● WHAT TO DO:
In the entries that follow, the first line to write out is the one containing "Screen dimensions: 819x1456", and the last is the one containing "Task: Click the 午後6:22 timestamp link". Reproduce that stretch exactly, with nothing before or after it.

● SUPPLIED INFORMATION:

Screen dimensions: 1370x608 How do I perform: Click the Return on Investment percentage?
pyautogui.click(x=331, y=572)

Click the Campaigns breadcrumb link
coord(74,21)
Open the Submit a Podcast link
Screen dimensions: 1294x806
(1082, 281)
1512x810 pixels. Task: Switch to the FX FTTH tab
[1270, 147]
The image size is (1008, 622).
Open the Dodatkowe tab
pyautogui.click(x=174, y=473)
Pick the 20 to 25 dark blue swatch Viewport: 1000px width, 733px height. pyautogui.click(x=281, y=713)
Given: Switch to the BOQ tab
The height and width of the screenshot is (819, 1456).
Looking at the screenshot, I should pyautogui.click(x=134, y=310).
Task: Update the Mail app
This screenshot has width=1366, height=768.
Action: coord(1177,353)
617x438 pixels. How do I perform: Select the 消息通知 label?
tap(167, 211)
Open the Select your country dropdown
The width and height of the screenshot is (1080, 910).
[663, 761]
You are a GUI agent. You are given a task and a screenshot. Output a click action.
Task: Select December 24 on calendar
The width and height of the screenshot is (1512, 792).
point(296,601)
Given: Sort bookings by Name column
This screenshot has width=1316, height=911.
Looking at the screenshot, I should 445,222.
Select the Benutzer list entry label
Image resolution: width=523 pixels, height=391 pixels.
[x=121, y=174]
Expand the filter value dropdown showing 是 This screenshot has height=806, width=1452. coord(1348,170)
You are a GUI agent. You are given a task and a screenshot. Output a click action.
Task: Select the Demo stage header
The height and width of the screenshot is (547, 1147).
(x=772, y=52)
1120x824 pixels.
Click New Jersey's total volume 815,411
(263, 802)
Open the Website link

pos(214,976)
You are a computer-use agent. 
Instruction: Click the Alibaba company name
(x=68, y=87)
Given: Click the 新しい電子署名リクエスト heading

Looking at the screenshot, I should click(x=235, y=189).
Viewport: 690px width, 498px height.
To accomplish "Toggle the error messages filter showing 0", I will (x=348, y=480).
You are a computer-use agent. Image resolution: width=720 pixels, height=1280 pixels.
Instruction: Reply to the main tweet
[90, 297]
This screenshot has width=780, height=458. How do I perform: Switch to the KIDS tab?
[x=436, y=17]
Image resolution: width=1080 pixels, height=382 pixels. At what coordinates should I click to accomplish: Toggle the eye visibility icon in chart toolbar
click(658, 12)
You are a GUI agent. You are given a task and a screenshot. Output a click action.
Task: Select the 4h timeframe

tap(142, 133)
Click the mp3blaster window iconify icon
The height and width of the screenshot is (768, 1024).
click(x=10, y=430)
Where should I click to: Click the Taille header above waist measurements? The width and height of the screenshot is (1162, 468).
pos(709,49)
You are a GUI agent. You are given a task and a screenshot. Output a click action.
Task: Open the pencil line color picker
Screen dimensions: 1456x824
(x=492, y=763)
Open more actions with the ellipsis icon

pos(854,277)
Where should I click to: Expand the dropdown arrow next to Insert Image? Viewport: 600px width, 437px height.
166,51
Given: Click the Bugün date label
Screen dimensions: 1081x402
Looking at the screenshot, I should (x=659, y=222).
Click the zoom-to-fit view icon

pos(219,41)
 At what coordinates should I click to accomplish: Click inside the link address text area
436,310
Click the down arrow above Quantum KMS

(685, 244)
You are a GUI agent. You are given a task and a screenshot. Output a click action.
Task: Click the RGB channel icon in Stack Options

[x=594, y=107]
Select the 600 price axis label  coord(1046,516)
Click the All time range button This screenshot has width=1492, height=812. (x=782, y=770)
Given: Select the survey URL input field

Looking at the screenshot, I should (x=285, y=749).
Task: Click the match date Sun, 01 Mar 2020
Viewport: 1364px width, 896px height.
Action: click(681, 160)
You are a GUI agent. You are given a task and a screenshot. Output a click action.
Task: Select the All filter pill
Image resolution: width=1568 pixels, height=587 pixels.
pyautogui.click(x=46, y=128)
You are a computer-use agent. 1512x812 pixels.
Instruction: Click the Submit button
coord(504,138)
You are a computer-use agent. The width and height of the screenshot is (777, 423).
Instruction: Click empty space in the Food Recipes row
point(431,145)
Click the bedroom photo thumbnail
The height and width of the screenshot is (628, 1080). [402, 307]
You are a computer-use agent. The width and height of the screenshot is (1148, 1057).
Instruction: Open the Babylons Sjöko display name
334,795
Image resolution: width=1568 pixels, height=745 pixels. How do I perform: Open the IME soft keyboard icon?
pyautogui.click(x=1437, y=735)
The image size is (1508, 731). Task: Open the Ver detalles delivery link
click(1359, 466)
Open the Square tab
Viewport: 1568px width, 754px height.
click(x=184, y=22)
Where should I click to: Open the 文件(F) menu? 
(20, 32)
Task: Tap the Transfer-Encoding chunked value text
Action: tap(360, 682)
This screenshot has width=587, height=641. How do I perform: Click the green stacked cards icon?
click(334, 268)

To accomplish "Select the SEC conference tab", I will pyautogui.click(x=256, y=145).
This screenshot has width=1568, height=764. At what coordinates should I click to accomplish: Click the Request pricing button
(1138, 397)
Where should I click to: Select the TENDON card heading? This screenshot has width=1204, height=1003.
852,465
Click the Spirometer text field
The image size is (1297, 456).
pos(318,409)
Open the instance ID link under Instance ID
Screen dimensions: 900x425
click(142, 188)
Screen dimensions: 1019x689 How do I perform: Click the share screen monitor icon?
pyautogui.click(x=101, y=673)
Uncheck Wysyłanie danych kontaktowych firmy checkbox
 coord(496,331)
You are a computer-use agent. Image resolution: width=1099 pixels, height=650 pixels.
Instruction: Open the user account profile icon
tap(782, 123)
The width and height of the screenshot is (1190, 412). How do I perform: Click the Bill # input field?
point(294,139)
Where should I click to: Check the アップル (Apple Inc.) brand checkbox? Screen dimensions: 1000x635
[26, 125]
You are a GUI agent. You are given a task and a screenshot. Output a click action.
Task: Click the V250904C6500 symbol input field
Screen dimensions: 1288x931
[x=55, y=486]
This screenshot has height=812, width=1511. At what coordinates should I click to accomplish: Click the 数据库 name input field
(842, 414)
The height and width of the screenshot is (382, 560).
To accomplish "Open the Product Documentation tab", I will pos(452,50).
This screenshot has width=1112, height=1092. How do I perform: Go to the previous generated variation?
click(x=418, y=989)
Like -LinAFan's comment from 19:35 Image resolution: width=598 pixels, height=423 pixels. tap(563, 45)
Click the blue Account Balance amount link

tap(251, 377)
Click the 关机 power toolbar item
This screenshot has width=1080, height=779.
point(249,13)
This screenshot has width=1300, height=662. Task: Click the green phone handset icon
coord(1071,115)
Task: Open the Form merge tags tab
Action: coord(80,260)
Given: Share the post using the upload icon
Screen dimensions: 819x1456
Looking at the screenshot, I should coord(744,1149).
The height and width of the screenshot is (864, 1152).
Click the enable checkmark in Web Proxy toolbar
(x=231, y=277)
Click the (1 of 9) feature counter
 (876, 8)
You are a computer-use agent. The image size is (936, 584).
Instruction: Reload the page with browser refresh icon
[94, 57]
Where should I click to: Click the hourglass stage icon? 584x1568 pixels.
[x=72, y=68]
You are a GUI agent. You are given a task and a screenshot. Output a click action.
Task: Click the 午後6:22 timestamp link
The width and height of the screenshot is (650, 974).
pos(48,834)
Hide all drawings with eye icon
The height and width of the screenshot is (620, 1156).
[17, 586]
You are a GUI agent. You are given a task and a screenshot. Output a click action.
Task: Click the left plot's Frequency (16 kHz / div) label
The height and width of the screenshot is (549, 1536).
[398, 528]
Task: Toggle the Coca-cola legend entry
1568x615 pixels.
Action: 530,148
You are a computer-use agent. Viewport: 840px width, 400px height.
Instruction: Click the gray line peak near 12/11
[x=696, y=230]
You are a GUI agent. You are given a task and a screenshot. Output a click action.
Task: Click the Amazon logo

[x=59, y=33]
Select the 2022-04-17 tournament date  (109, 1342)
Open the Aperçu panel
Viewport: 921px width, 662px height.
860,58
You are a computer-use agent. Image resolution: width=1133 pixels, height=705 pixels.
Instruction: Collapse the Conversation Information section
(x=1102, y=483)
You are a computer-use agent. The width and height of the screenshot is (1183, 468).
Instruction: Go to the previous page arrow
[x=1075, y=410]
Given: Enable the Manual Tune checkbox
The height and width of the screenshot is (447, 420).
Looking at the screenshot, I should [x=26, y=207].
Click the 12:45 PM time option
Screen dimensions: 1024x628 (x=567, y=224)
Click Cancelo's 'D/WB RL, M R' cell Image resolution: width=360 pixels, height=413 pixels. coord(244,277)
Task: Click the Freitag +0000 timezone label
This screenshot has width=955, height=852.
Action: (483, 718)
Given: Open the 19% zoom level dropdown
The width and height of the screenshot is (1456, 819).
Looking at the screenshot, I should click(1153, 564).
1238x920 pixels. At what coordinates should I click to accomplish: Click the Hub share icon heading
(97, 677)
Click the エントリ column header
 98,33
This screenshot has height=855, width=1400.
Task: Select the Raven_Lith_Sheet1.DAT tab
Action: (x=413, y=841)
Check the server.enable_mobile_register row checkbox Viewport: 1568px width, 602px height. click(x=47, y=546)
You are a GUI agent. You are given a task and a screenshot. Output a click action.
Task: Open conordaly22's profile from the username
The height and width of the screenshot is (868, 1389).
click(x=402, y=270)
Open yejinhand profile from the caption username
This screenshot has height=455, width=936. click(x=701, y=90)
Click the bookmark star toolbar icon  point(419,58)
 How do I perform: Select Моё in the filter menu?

● WORKED SOLUTION:
Screen dimensions: 819x1456
Looking at the screenshot, I should coord(744,1149).
The height and width of the screenshot is (864, 1152).
Click the enable checkmark in Web Proxy toolbar
(x=231, y=277)
Click the (1 of 9) feature counter
 (876, 8)
You are a computer-use agent. The image size is (936, 584).
Instruction: Reload the page with browser refresh icon
[94, 57]
Where should I click to: Click the hourglass stage icon? 584x1568 pixels.
[x=72, y=68]
You are a GUI agent. You are given a task and a screenshot. Output a click action.
Task: Click the 午後6:22 timestamp link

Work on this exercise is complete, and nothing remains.